Radiographie des imaginaires de santé

Le deuxième temps fort de cette matinée, particulièrement remarquable et remarquée, réunissait Sylvain Flender, anthropologue, Serge Guérin, sociologue et le docteur Christophe Richard fin connaisseur de l’intelligence artificielle et du big data en santé, pour évoquer  « La Société que nous souhaitons demain au regard du champ des possibles offerts par la e-santé ».

Le premier s’est appuyé sur son étude menée pour Harmonie Mutuelle, auprès de 60 Français et 5 DRH, sous forme d’entretiens individuels axés sur leurs représentations de la santé. Comme premier enseignement, il ressort que cette notion « complexe, car plurielle, globale et parfois cacophonique » se définit dans un rapport d’opposition à la maladie et à la souffrance. « Etre en bonne santé, c’est ne pas avoir mal, ne pas être fatigué, ne pas aller chez le médecin, etc… » L’analyse des propos de ces personnes issues d’origines sociales, générationnelles et ethniques très variées fait ressortir quatre grands types d’imaginaires sociaux, associant la santé aux sensations, aux émotions, aux compétences et à un capital. Il est très intéressant de repérer que ces idéaux-types conditionnent des pratiques, des attitudes et des attentes très différentes d’un individu  à l’autre, vis-à-vis de son corps, de la perception de la vie, de la technologie et de la e-santé. Ces grandes tendances sont donc à prendre en compte dans l’élaboration de nouvelles applications et outils connectés, ainsi que dans l’utilisation des données de chacun.
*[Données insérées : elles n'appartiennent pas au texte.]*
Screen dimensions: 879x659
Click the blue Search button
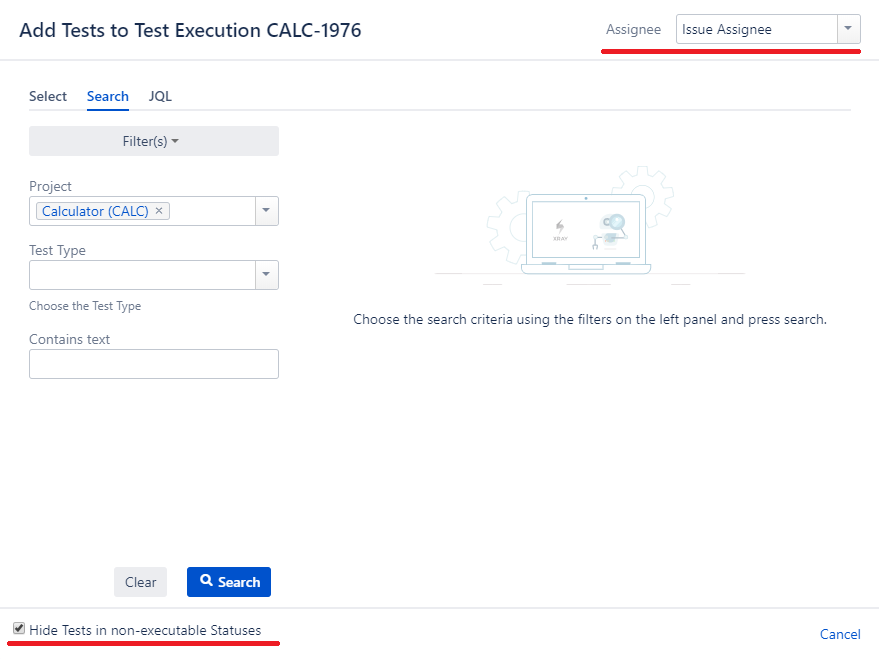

Porter la parole des personnes fragilisées

En appui de l’intervention de Sylvain Flender, Serge Guérin est revenu sur le lien direct existant entre la santé et l’environnement social, relevant au passage que la « quête de la santé est une quête de l’infini, être malade étant synonyme de défaite politique, sociale et culturelle. » Face à l’idée collective que les gens malades ou handicapés coûtent chers à la société, se pose la question de l’inégalité humaine et d’une santé à plusieurs vitesses, avec en arrière fond une projection sur sa descendance, « comment va s’en sortir ma famille, si je suis arrêté dans mon activité professionnelle ? » et sur le système de protection sociale, « est-ce que je pourrai compter sur ma complémentaire santé en cas de difficulté ? ». La e-santé offrirait alors la promesse pour l’individu de reprendre une parcelle de pouvoir en lui donnant plus d’autonomie, étant entendu que demeurent des interrogations liées à l’éthique, aux déserts médicaux qui correspondent bien souvent aux zones blanches du territoire et au principe d’égalité, « comment faire pour n’écarter personne » ? Sachant que plus de 50 % de la population française se trouve dans la fragilité, ce constat apparaît comme un « levier extraordinaire pour inventer une société plus solidaire, en s’appuyant notamment sur l’innovation en santé. » Et de conclure que « le monde de la mutualité devrait être le fer de lance de cette parole. »

Faire rimer mutualité et humanité

Militant pour l’émergence d’une Médecine Numérique, le docteur Christophe Richard est le premier à regretter que les professionnels de santé ne soient pas assez associés aux réflexions menées en matière de e-santé et à conseiller d’appréhender les objets connectés, qui touchent à l’intime, en termes de bénéfices/risques. Selon lui, l’intérêt pour les mutuelles réside dans leur capacité à d’innover et de personnaliser leurs services grâce à la possibilité de mesurer les leur connaissance des besoins de leurs  adhérents, dans le respect de la confidentialité des données et en toute transparence. Elles vont aussi devoir montrer une forte capacité d’adaptation face à l’arrivée des GAFA, en faisant preuve de créativité, de pertinence mais surtout d’humanité. « En fin de compte, ce qu’il convient de faire évoluer dans le domaine de la santé, ce n’est pas tant la technologie que l’Humanité qui doit s’y loger », en veillant à garder le contact avec tous les interlocuteurs, des patients aux soignants, en passant par les aidants.   

L’originalité des points de vue n’ayant échappé à personne, les trois brillants orateurs ont retenu l’attention d’un auditoire séduit par cette mise en perspective d’un avenir innovant, dans lequel les complémentaires santé auraient une réelle valeur ajoutée à apporter, notamment en termes d’accompagnement humain, dans le processus de transformation de notre système de santé.